■ TEXT PASSAGE:
━━━━━━━━━━
Growing with Google
A Technion team, winner of the Google Online Marketing Challenge, is off to London after parlaying $250 in AdWords credits into a successful web marketing campaign
An Israeli team from the Technion has won the Middle East/Africa division award of the prestigious Google Online Marketing Challenge. As a result, the team will be traveling to Google’s offices in London, where they will get a firsthand look at the latest and greatest in marketing techniques being developed by the web search giant, and share their successful strategy with other winners.
In the challenge, teams from colleges and universities around the world were given $250 of AdWords credits from Google to design an effective online marketing campaign for the organization of their choice. Adwords is Google’s chief advertising program, consisting of the small text or image ads that appear on Google search page. Advertisers choose keywords (the most popular words cost the most money), and their ad is displayed on pages with search results using those keywords. Thus, if an advertiser bids to use the word “Israel,” the ad will appear on a page in which a Google user searches for information related to Israel.
The trick in the Google challenge is to leverage their $250 credit in as effective a way as possible. Popular Adwords can quickly eat up team budgets, so choosing the right words and knowing how to leverage them – how to use them in what kind of ad, using just the right approach – is crucial.
━━━━━━━━━━
■ EXERCISE SET:
**1.** Transcribe the passage of the article on the Google Online Marketing Challenge starting at "In the challenge, teams" and ending at "related to Israel.".
**2.** Restate word for word the rows starting at the row that contains "This screenshot has height=584, width=1058." and ending at the row that contains "Select the Hand", including both of those rows.

Items from a data source:
━━━━━━━━━━
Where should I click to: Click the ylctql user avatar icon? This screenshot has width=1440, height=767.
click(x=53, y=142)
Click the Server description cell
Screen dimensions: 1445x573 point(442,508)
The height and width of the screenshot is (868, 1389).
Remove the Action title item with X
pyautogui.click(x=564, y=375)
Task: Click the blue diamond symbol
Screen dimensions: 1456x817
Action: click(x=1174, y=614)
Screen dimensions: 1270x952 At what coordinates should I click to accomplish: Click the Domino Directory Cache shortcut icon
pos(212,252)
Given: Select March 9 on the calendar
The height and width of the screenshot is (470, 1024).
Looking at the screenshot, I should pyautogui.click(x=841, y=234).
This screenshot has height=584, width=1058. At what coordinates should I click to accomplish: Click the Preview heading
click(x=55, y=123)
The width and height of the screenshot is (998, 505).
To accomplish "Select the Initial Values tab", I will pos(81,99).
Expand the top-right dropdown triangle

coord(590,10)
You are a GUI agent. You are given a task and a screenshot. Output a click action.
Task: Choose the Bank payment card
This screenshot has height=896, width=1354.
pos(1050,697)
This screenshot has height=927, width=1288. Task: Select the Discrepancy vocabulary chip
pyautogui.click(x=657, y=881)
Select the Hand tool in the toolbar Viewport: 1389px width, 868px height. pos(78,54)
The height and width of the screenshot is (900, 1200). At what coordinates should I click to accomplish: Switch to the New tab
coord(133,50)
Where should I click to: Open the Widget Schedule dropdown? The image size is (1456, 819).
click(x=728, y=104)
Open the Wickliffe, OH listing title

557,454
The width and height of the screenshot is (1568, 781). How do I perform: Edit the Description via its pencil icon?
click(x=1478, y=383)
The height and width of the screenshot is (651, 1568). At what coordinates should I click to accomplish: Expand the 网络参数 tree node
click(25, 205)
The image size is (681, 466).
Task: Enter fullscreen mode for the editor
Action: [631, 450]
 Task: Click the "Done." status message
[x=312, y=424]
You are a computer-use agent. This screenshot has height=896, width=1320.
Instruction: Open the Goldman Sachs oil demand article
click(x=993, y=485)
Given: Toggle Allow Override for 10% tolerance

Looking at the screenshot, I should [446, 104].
━━━━━━━━━━
■ OUTPUTS:
**1.**
In the challenge, teams from colleges and universities around the world were given $250 of AdWords credits from Google to design an effective online marketing campaign for the organization of their choice. Adwords is Google’s chief advertising program, consisting of the small text or image ads that appear on Google search page. Advertisers choose keywords (the most popular words cost the most money), and their ad is displayed on pages with search results using those keywords. Thus, if an advertiser bids to use the word “Israel,” the ad will appear on a page in which a Google user searches for information related to Israel.

**2.**
This screenshot has height=584, width=1058. At what coordinates should I click to accomplish: Click the Preview heading
click(x=55, y=123)
The width and height of the screenshot is (998, 505).
To accomplish "Select the Initial Values tab", I will pos(81,99).
Expand the top-right dropdown triangle

coord(590,10)
You are a GUI agent. You are given a task and a screenshot. Output a click action.
Task: Choose the Bank payment card
This screenshot has height=896, width=1354.
pos(1050,697)
This screenshot has height=927, width=1288. Task: Select the Discrepancy vocabulary chip
pyautogui.click(x=657, y=881)
Select the Hand tool in the toolbar Viewport: 1389px width, 868px height. pos(78,54)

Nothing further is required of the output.